Estas actividades de Jesús se revelan además como actuaciones radicalmente
críticas contra instituciones religiosas judías, la del día del sábado, la ley, la
sinagoga y el templo y como apertura del Reino de Dios al mundo pagano, de modo
que también los extranjeros y gentiles tienen parte en la mesa común del banquete
mesiánico. Así se pone de manifiesto la enorme autoridad moral de Jesús frente a
las autoridades del Israel religioso.
Aquella pregunta abierta de Jesús en el evangelio de hoy nos interpela también a
nosotros: “¿Quién decís vosotros que soy yo?” Los discípulos fueron capaces de
comprender que Él era el Mesías. Sin embargo, no eran conscientes aún de las
implicaciones y consecuencias que ese reconocimiento llevaría consigo y Jesús
empieza a corregir inmediatamente sus concepciones mesiánicas y religiosas. En la
segunda parte del Evangelio se desvelará de qué modo Jesús entiende su
mesianismo. El primer anuncio de su muerte en la cruz como destino ineludible de
su actuación mesiánica no cabe en las expectativas de Pedro ni de los discípulos.
Éstos han reconocido al Mesías pero no han percibido las consecuencias y las
exigencias de un mesianismo que acabará en la cruz por anteponer el Reino de Dios
y su justicia al templo y al sistema del culto y por colocar al ser humano necesitado
en el centro de atención de la vida religiosa. A esto mismo quedamos invitados con
los discípulos todos los que hoy leemos y escuchamos el evangelio, pues de lo
contrario la fe que decimos profesar es una fe muerta. Frente a una religiosidad
inoperante y muerta (Sant 2,14-18), la carta de Santiago insiste en que la religión
auténtica según Dios Padre consiste en atender al marginado e indefenso, al
huérfano y a la viuda, al hambriento y al desnudo.
Los últimos versículos del Evangelio son de gran importancia, especialmente para el
fomento de las vocaciones al seguimiento radical en el sacerdocio y la vida
consagrada. La invitación final del evangelio a “tomar la cruz y seguir a Jesús” no
son dos cosas sino una sola, porque la una implica la otra.

**EJERCICIOS PROPUESTOS:**
A) Según el fragmento citado, ¿en qué consiste la religión auténtica para la carta de Santiago?
B) ¿Por qué acabará en la cruz el mesianismo de Jesús, según el fragmento citado? Responde en una a tres oraciones.
C) Transcribe del fragmento citado todo lo que va desde "Aquella pregunta abierta" hasta "de los discípulos.".

**MATERIAL DE CONSULTA:**

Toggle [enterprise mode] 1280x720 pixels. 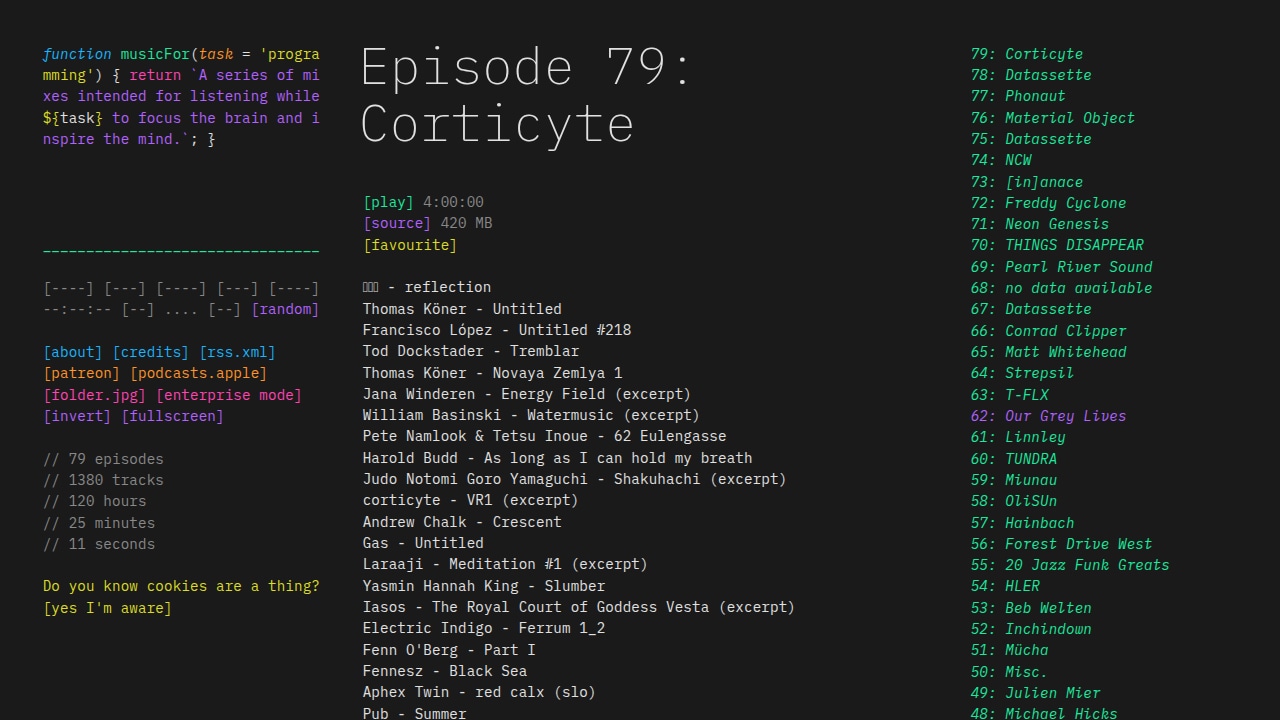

**RESPUESTAS:**
A) Consiste en atender al marginado e indefenso, al huérfano y a la viuda, al hambriento y al desnudo.

B) Acabará en la cruz por anteponer el Reino de Dios y su justicia al templo y al sistema del culto. También por colocar al ser humano necesitado en el centro de atención de la vida religiosa.

C)
Aquella pregunta abierta de Jesús en el evangelio de hoy nos interpela también a
nosotros: “¿Quién decís vosotros que soy yo?” Los discípulos fueron capaces de
comprender que Él era el Mesías. Sin embargo, no eran conscientes aún de las
implicaciones y consecuencias que ese reconocimiento llevaría consigo y Jesús
empieza a corregir inmediatamente sus concepciones mesiánicas y religiosas. En la
segunda parte del Evangelio se desvelará de qué modo Jesús entiende su
mesianismo. El primer anuncio de su muerte en la cruz como destino ineludible de
su actuación mesiánica no cabe en las expectativas de Pedro ni de los discípulos.